[Target pointing data]
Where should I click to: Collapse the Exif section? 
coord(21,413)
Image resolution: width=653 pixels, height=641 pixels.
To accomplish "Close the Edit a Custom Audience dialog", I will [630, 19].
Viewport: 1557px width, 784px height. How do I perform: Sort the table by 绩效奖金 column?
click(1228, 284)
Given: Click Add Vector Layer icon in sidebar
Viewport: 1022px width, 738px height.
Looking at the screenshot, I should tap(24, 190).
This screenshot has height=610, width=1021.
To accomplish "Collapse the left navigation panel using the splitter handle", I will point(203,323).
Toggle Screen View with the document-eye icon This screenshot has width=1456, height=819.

## Written request
Reproduce word for word everything from the line with "Given: Click Add Vector Layer icon in sidebar" down to the final line of the rows above, including both.

## Response for this exercise
Given: Click Add Vector Layer icon in sidebar
Viewport: 1022px width, 738px height.
Looking at the screenshot, I should tap(24, 190).
This screenshot has height=610, width=1021.
To accomplish "Collapse the left navigation panel using the splitter handle", I will point(203,323).
Toggle Screen View with the document-eye icon This screenshot has width=1456, height=819.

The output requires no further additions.